El momento más extraordinario para mí, en medio de lo magistral y apoteósico de cada una de las interpretaciones fue cuando, habiendo terminado una pieza y haciendo la pausa de unos cuantos segundos para seguir, alguien del público gritó ‘¡¡My Favorite Things!!’, ante lo que Benito preguntó –no habiendo escuchado bien– ‘¿cuál?’, ‘My Favorite Things’, replicó la persona, un instante milimétrico después de lo cual el Zinco Jazz Club, en el corazón del centro histórico de la ciudad de México y pasada ya la media noche, se cimbró ante la evocación del comienzo eterno de ese piano sentencioso y ceremonial de McCoy Tyner que va preparando la atmósfera suprema y exigente y de evocación casi religiosa, acompañado de Steve Davis al contrabajo y Elvin Jones en la batería en aquél disco histórico de 1961, para dar entrada a John Coltrane con esa melodía inconfundible e inolvidable que, este pasado viernes 10 de diciembre, fue reproducida por un cuarteto de latinoamericanos de talento desbordante y de pasión irradiadora liderados por un genio poderoso originario de Maracaibo Venezuela pero procedente de Nueva York, para ofrecernos una muestra suprema de lo que el jazz supone como género propiciador del despliegue de la potencia creativa de los hombres que, mediane el arte, se sublima para dar vida a las formas extraordinarias y generosas de la alta cultura.

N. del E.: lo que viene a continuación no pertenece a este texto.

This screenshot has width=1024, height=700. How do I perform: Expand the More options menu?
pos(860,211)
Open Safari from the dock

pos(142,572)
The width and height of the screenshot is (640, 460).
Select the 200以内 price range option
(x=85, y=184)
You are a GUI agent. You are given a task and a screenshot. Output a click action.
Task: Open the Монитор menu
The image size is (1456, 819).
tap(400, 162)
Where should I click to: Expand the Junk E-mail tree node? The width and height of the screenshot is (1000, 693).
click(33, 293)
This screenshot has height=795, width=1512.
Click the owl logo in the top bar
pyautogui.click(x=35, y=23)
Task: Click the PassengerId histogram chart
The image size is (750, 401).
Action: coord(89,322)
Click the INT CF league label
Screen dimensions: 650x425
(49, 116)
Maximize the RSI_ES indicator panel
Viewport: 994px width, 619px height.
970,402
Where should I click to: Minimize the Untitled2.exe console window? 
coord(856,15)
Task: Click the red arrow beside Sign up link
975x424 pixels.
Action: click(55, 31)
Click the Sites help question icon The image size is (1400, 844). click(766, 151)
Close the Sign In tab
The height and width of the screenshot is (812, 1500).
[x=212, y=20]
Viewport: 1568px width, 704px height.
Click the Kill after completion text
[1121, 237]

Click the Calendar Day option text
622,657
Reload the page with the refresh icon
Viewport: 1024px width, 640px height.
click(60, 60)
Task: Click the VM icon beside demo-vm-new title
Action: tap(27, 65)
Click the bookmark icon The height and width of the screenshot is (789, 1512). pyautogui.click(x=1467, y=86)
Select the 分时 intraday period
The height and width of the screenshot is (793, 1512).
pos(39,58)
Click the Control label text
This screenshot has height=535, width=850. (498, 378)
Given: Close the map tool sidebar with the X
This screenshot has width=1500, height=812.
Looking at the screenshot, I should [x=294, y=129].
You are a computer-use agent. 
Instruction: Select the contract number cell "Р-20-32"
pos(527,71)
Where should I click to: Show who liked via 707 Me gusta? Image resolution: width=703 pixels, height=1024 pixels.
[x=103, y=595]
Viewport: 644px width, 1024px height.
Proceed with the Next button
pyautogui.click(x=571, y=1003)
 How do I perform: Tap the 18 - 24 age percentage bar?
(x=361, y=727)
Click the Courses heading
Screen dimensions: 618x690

Fue uno de los conciertos más extraordinarios a los que he ido en mucho tiempo, y me confirmo en la convicción de que en éste, como en muchos otros planos de la vida social, intelectual y cultural, ni México ni Venezuela ni Latinoamérica entera la piden nada a nadie, y podemos medirnos con cualquiera en el momento que se nos requiera. Benito González es un jugador de grandes ligas y de talla mundial, y esa noche en el Zinco se comportó sencillo, franco y generoso, con ausencia total de vanidad cual sabio estoico de tiempos de la antigüedad clásica. Una maravilla de persona.
La semana pasada, sí señor, Venezuela fue soberana en México a través de Nueva York. El recuerdo, sin duda alguna, me queda para siempre y eso está muy bien. Eso está muy bien.